Ms Kirk accepted that her letter had been too long and would have needed editing, but she was not satisfied with the newspaper’s correction. She complained to the Press Council that while the correction went some way towards mitigating the editing errors, it did not address the main point of her letter; this was her contention that a Takapuna Community Board member had a conflict of interest. She said the correction made no mention of this point.
She then widened her complaint to say there had been similar problems with other letters she had sent. She said the newspaper seemed unable to correctly print letters from people with opposing viewpoints.
The Newspaper’s Response
The newspaper’s editor said the error was noted in an email exchange with Ms Kirk, full responsibility was accepted and a correction was published immediately. The correction was published in boxed form, to give it prominence. The editor assured Ms Kirk that the North Shore Times was objective in its handling of copy.
The editor said the letter had been condensed because it had exceeded guidelines on length. Her letter was 389 words when readers were asked to restrict letters to 200 words.
There are three parts to Ms Kirk’s complaint: the initial editing errors; the failure of the correction to address the question of conflict of interest; and her view that the newspaper was prone to editing errors when dealing with opposing viewpoints.
This complaint has been considered in light of two of the Press Council’s principles governing letters to the editor and corrections.
In the first aspect to the complaint, the editing confused the issue by adding an opposing viewpoint to the bottom of Ms Kirk’s letter.
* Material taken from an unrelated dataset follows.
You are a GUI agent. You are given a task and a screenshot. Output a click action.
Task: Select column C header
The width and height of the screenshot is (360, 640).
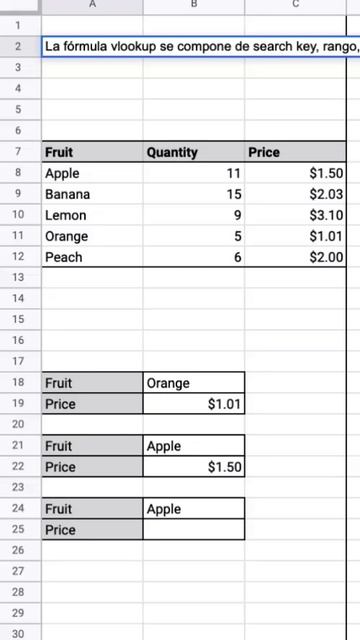(x=295, y=7)
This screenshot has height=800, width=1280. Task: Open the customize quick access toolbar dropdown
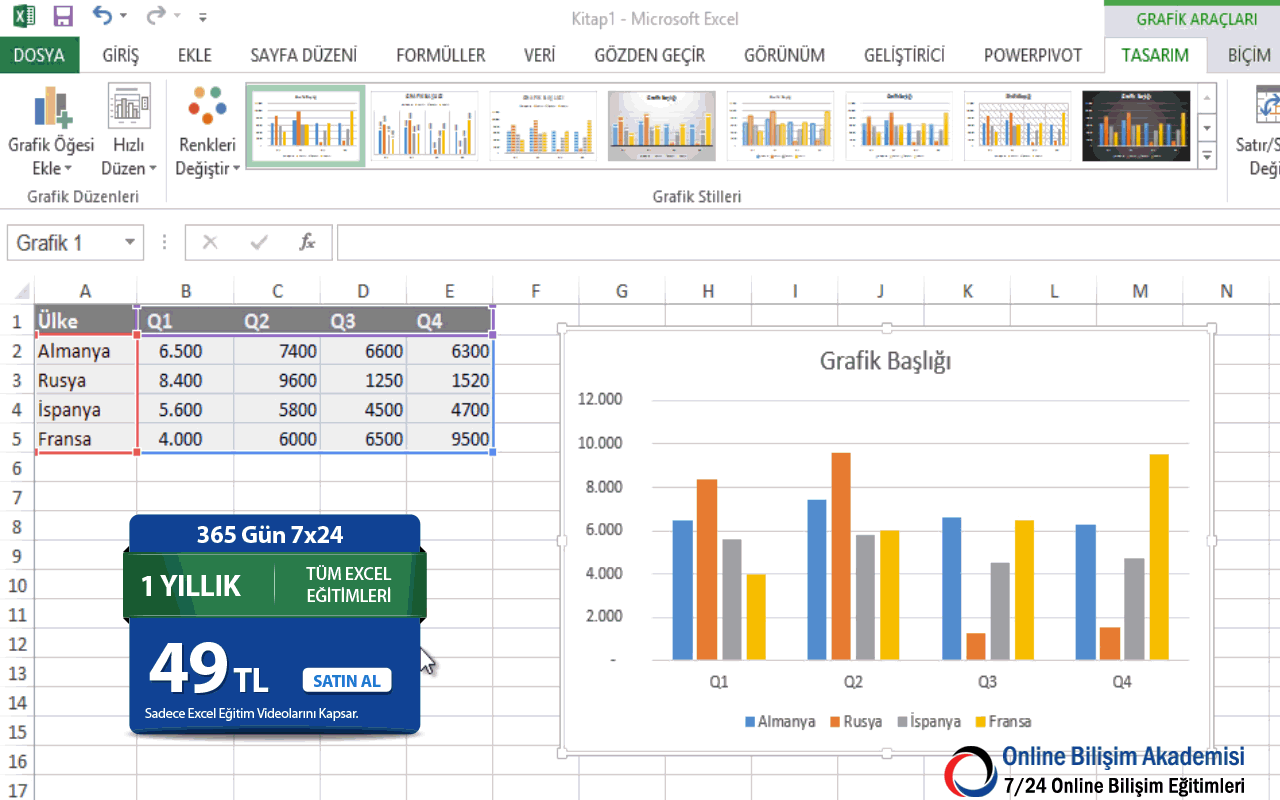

This was readily acknowledged by the newspaper, which promptly published a correction pointing that she was against the proposal to remove the tree.
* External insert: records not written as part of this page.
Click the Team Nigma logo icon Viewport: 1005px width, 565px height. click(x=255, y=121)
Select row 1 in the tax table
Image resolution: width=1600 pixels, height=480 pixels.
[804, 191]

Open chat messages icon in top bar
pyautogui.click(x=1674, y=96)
As to the second part of the complaint, the editing removed paragraphs that essentially repeated her argument about conflict of interest that had been made in the opening statements of the letter. Ms Kirk’s point had not been lost. It is a newspaper’s prerogative to edit letters, provided there is fairness and balance.
The Press Council is unable to express a view about the newspaper’s treatment of previous letters from Ms Kirk, or its treatment of other letters published in the same edition, having had no specific complaints or evidence to consider.
The Press Council, by a majority of ten to one, does not uphold the complaint.
Council members considering the complaint were Barry Paterson, Aroha Beck, Ruth Buddicom, Kate Coughlan, John Gardner, Penny Harding, Keith Lees, Clive Lind, Denis McLean, Alan Samson and Lynn Scott.